◆ **Instructions for the task**
Rewrite the lines from the one containing "You are a GUI" through the last line, both included, replacing "globe icon" with "settings icon" and leaving everything else unchanged. Omit the pictures from your answer.

# Source records start

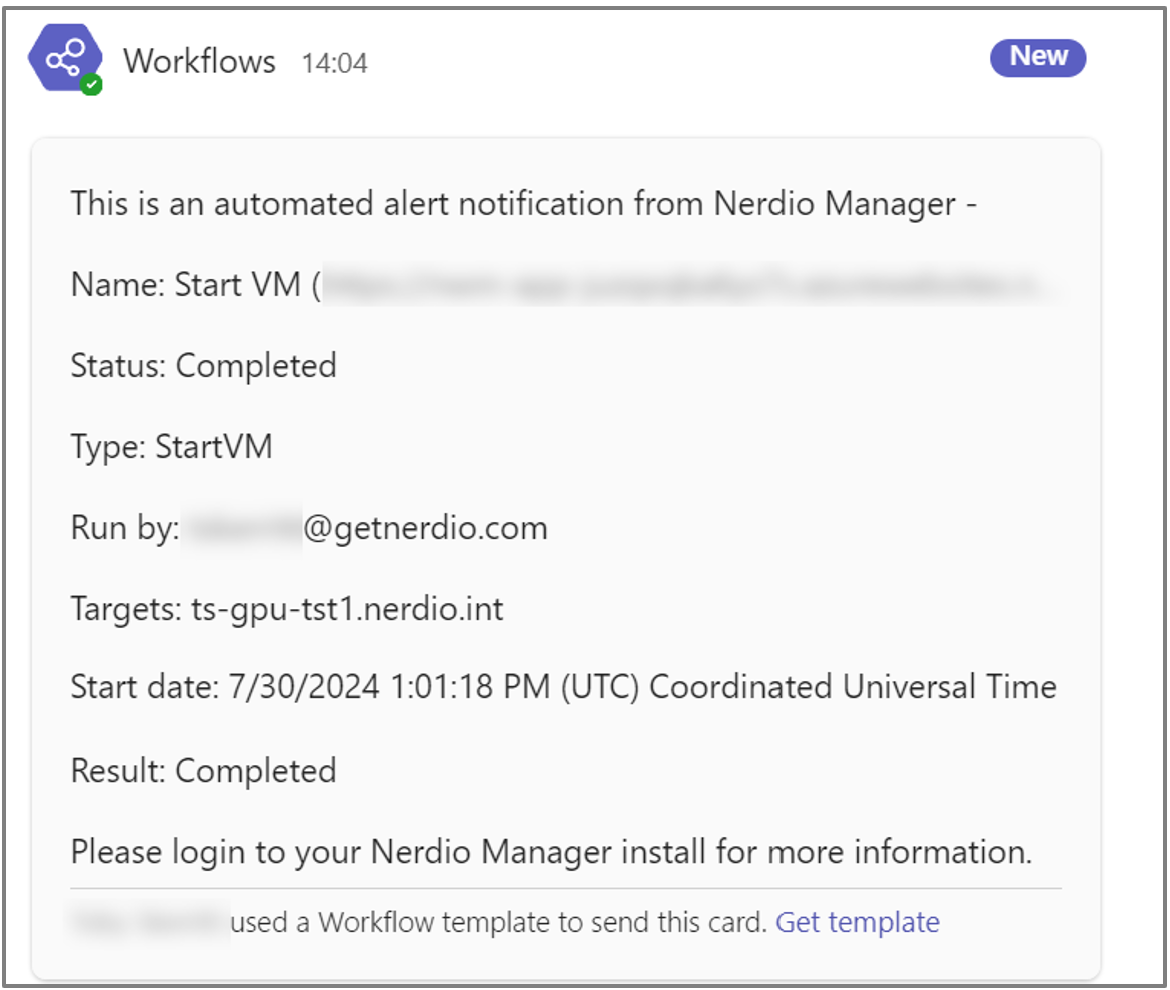Open the Get template link
This screenshot has height=990, width=1170.
point(857,921)
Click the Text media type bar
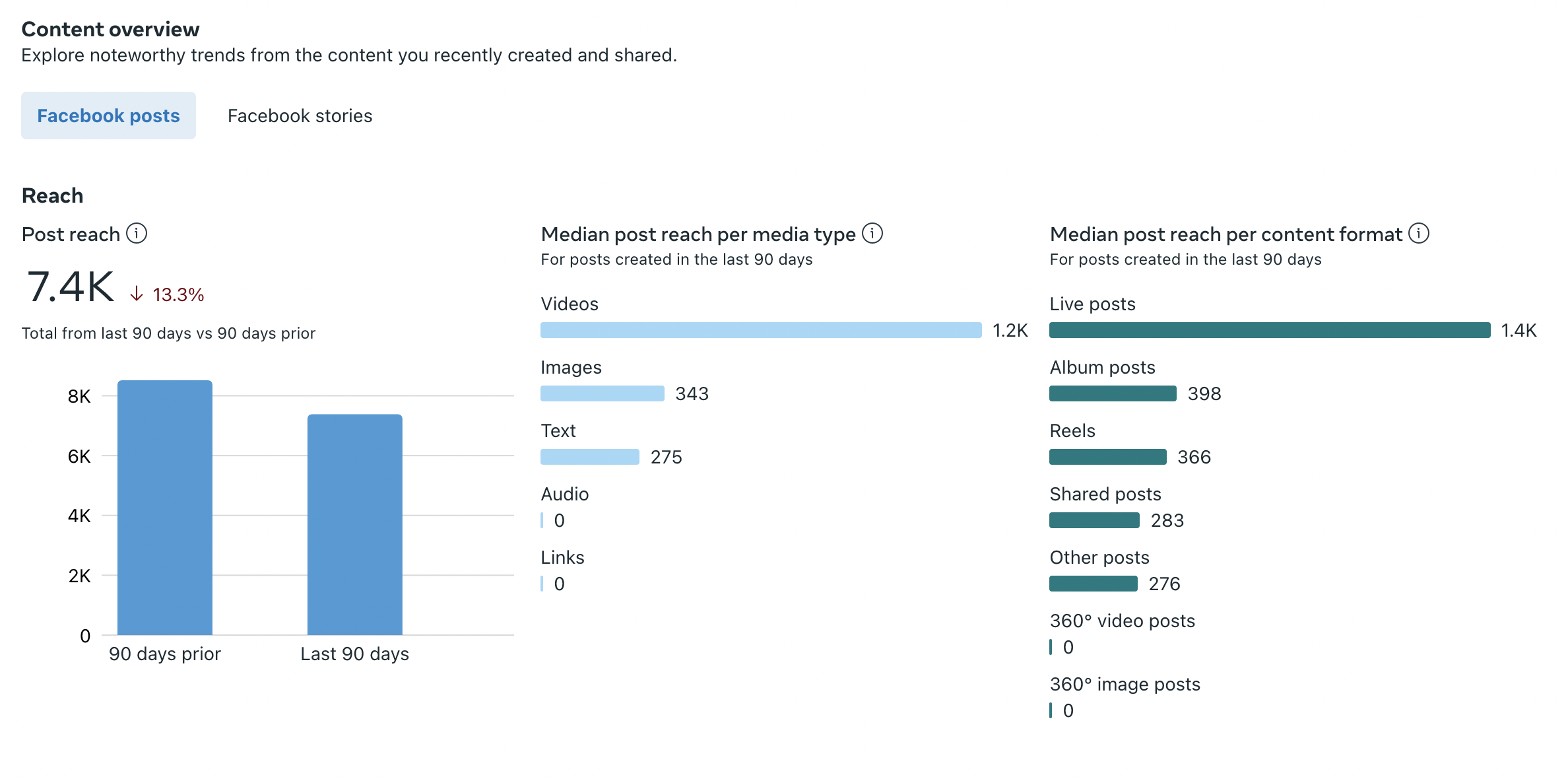 pos(589,457)
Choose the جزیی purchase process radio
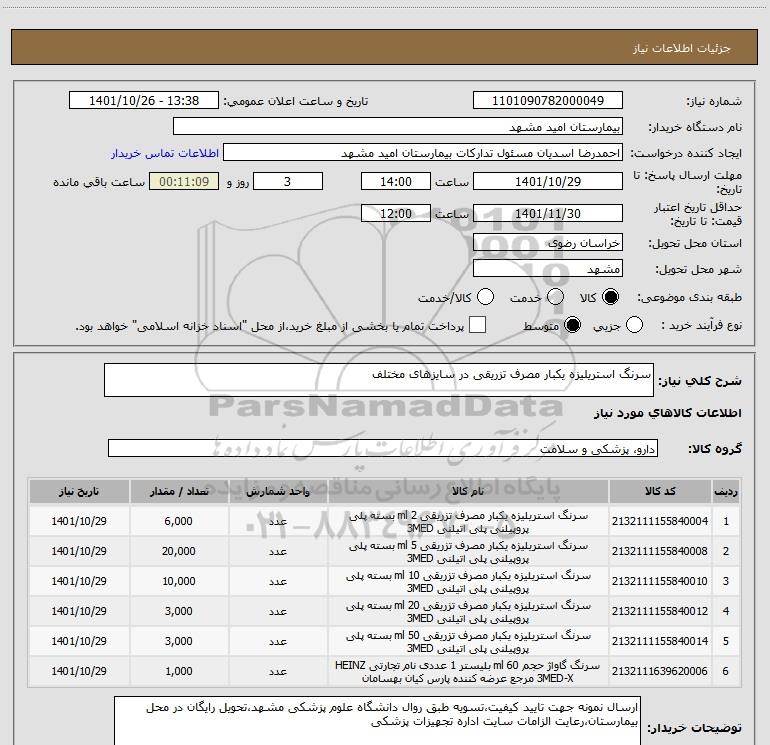This screenshot has width=770, height=745. pos(634,325)
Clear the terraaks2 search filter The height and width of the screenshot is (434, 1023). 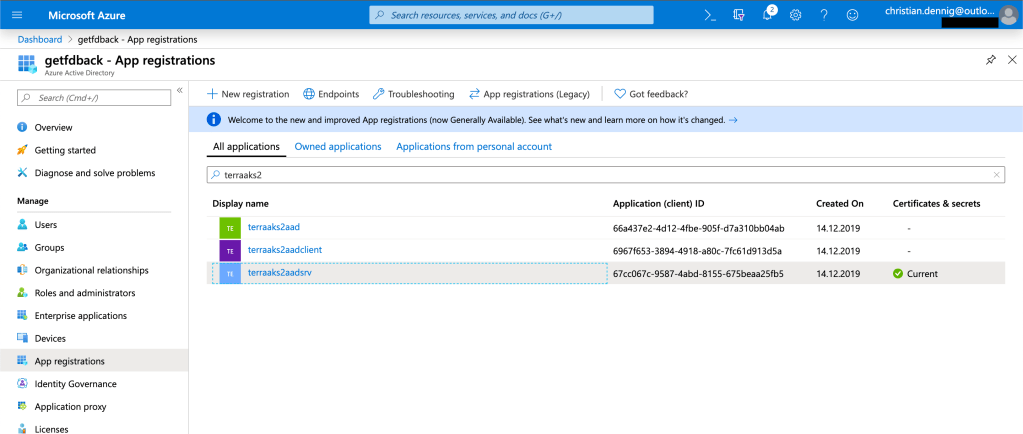[996, 174]
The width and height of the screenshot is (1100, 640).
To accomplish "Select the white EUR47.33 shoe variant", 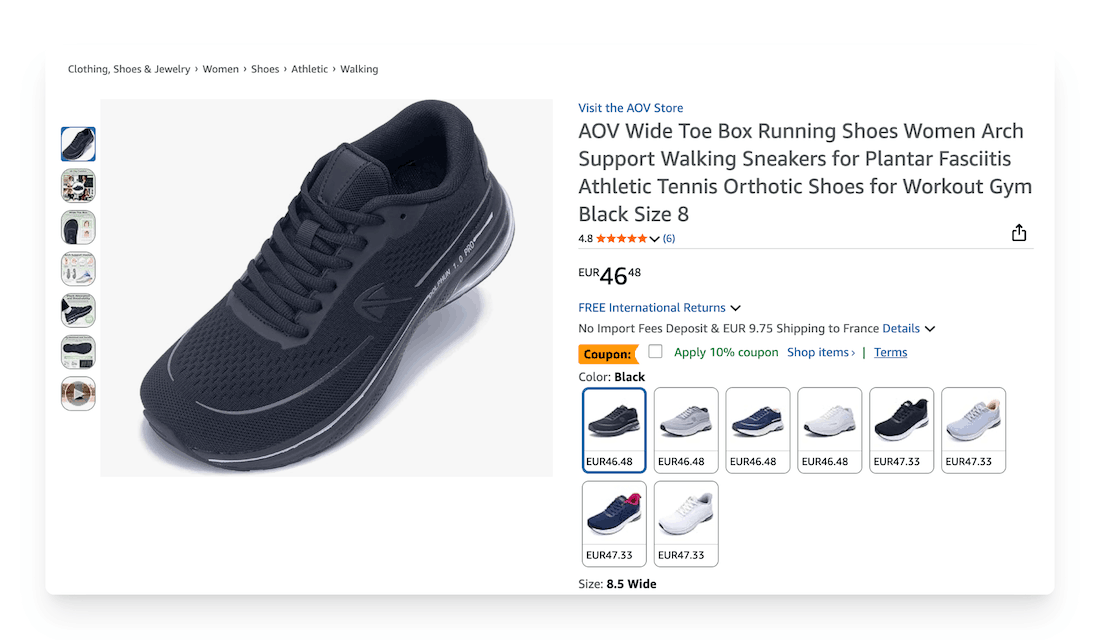I will tap(685, 515).
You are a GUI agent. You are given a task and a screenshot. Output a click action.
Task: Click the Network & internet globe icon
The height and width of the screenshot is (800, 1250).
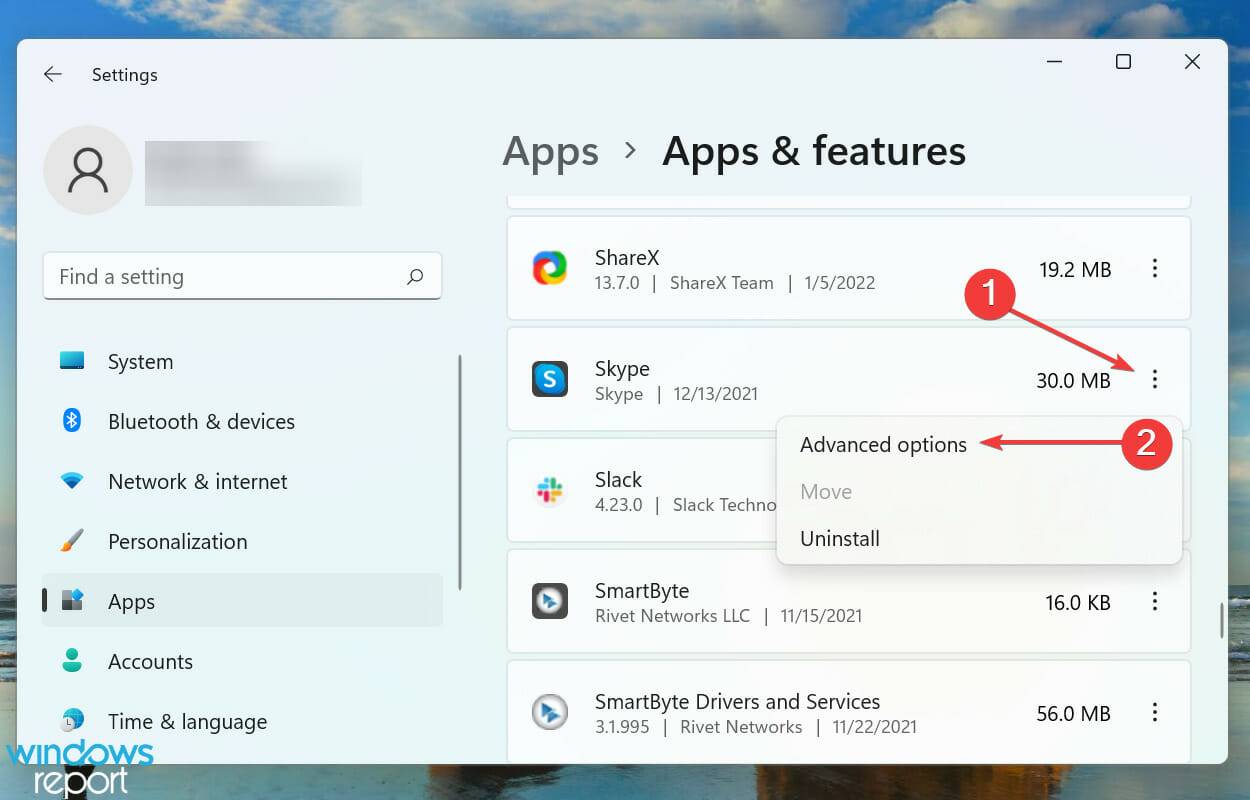(x=71, y=481)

# Source records end

◆ **The output**
You are a GUI agent. You are given a task and a screenshot. Output a click action.
Task: Click the Network & internet settings icon
The height and width of the screenshot is (800, 1250).
(x=71, y=481)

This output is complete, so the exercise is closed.